» **Exercise aim**: Each line of the records below that includes "will" adds one to the count; state the final count by itself.

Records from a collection

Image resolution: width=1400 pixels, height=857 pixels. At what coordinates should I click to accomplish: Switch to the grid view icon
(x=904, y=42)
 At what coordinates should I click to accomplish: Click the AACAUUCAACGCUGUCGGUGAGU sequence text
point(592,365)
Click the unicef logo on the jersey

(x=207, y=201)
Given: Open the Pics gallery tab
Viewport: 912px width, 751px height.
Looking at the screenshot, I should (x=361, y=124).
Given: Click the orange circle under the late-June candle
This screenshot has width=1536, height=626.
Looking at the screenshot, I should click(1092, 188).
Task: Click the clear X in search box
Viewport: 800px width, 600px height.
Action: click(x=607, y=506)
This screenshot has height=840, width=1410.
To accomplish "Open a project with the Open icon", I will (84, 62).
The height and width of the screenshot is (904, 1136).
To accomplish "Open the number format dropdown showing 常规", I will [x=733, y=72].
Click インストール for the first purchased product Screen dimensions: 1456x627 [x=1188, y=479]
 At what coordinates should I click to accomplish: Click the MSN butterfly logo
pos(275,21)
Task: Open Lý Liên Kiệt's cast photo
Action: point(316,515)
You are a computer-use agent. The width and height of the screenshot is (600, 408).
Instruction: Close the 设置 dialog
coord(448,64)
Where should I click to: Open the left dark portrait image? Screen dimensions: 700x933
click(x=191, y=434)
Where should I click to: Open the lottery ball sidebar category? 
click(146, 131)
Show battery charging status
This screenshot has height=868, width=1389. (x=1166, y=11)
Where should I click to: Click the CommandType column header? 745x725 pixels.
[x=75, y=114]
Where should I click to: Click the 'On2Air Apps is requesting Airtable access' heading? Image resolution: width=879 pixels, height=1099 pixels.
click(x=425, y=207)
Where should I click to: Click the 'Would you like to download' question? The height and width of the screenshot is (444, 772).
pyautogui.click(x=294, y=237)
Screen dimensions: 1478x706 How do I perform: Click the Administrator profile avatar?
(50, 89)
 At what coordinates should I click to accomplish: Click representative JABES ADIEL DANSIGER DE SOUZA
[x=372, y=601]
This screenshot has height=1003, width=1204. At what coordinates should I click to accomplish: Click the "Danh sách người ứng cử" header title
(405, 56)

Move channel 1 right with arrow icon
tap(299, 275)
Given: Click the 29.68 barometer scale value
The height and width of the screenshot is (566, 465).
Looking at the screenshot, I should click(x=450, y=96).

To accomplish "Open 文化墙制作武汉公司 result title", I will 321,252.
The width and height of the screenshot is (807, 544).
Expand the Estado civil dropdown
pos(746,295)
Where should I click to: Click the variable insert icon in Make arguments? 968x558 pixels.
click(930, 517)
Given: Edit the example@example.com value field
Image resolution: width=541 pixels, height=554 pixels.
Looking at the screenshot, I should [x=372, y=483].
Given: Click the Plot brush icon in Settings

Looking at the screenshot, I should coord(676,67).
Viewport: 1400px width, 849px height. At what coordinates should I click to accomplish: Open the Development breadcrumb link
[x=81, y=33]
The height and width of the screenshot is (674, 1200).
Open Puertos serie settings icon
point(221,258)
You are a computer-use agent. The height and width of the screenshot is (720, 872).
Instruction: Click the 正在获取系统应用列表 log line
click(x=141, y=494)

» **Your response**: 3